#### [EXERCISE DETAILS]
Working from the listing below, pick each line containing the word "chart" and copy it.
──────────────────────────────
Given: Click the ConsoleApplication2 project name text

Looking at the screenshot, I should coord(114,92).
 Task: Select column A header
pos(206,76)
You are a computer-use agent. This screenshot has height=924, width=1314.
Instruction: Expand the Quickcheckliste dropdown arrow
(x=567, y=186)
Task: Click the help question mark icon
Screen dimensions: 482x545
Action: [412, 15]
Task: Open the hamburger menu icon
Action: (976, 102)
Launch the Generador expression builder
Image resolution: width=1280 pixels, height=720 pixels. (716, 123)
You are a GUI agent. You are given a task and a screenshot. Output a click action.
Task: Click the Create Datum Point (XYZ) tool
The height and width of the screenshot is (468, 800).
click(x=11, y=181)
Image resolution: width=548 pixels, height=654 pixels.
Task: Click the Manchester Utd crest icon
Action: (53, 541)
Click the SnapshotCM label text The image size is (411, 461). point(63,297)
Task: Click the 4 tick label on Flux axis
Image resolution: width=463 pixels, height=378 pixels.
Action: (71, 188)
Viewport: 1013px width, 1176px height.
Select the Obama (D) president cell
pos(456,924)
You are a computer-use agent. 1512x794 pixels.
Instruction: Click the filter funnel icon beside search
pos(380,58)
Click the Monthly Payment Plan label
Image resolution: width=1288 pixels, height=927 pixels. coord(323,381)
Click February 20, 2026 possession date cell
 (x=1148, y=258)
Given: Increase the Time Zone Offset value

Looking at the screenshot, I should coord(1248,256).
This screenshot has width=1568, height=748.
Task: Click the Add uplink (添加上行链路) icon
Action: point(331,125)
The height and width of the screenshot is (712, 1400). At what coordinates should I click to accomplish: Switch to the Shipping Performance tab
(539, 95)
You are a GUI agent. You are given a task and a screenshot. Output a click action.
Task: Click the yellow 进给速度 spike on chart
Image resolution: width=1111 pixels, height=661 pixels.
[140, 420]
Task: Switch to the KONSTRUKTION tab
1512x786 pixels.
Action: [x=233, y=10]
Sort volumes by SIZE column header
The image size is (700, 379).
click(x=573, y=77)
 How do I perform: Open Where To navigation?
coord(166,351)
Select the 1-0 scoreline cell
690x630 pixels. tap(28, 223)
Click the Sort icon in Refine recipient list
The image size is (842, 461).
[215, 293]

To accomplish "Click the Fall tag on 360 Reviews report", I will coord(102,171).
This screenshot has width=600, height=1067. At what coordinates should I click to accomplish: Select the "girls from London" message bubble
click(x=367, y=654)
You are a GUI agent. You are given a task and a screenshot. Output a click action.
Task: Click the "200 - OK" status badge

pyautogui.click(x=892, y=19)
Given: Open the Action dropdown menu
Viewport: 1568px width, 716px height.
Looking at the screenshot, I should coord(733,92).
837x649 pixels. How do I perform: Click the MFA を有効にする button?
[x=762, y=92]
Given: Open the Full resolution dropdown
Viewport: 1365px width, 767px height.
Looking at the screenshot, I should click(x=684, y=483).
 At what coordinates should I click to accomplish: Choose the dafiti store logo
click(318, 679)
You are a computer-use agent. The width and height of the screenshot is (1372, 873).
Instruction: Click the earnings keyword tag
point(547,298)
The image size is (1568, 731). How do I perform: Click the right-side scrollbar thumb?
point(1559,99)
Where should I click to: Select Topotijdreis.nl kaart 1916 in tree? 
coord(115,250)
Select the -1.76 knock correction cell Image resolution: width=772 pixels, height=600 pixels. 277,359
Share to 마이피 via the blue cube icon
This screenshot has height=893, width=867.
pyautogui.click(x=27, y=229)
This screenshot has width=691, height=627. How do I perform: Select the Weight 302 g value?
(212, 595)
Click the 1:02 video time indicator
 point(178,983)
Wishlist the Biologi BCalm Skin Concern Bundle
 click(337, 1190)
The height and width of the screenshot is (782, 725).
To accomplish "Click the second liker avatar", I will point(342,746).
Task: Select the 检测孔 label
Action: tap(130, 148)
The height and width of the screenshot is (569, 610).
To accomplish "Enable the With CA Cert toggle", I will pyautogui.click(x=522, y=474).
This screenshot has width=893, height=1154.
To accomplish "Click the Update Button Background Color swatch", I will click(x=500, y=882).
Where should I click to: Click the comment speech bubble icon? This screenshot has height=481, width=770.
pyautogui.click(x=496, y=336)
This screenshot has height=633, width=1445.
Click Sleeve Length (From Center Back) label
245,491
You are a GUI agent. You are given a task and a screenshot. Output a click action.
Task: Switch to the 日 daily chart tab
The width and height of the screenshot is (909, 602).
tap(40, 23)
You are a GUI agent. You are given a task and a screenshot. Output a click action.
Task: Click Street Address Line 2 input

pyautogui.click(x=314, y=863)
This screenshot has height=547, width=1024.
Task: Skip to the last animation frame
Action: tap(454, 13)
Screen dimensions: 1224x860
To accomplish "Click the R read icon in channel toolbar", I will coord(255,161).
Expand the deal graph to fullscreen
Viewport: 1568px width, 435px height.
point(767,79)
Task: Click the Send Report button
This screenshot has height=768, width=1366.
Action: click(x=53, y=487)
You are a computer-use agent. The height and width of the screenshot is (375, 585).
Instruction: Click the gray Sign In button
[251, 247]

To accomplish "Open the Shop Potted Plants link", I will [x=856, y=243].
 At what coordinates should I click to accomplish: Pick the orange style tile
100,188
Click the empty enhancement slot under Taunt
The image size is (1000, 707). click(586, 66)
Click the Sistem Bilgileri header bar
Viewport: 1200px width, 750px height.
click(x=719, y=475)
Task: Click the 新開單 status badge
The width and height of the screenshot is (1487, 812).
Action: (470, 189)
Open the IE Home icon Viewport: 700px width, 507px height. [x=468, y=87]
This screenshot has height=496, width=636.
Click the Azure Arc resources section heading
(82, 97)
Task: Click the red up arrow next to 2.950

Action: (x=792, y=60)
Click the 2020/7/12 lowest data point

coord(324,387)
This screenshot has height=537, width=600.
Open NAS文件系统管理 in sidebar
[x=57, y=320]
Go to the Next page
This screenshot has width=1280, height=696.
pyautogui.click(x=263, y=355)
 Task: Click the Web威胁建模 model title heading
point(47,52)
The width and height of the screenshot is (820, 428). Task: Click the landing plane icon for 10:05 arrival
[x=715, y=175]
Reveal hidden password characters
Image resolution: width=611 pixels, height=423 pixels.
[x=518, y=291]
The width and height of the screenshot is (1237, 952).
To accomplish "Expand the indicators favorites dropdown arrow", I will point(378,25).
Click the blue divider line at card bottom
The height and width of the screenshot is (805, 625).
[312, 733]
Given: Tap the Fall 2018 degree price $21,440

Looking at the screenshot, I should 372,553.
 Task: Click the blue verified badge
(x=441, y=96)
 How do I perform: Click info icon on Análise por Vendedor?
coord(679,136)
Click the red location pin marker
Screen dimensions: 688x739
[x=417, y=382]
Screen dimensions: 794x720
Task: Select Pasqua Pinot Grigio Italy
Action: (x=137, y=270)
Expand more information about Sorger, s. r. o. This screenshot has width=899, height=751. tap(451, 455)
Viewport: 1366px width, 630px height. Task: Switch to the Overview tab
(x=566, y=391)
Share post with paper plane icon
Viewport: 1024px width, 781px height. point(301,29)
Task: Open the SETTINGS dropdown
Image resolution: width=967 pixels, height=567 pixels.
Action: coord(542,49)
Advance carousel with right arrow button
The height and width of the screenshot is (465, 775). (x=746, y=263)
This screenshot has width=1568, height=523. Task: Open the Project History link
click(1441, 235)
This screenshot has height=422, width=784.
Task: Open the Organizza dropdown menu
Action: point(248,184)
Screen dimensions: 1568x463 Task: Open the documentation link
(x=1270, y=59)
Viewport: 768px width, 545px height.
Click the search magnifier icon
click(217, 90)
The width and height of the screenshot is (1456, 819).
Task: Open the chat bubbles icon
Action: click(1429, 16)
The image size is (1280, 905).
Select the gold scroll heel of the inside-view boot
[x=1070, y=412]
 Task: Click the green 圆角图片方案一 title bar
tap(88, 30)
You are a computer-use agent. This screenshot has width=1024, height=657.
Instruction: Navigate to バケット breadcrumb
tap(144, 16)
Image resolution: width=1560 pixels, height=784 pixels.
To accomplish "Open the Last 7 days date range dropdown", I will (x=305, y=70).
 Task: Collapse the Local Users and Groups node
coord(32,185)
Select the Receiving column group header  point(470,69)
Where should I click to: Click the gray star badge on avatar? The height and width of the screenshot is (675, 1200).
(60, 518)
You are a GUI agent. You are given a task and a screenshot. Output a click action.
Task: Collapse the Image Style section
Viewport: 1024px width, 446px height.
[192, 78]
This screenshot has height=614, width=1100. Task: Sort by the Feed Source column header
──────────────────────────────
#### [TASK RESULT]
Task: Click the yellow 进给速度 spike on chart
Task: Switch to the 日 daily chart tab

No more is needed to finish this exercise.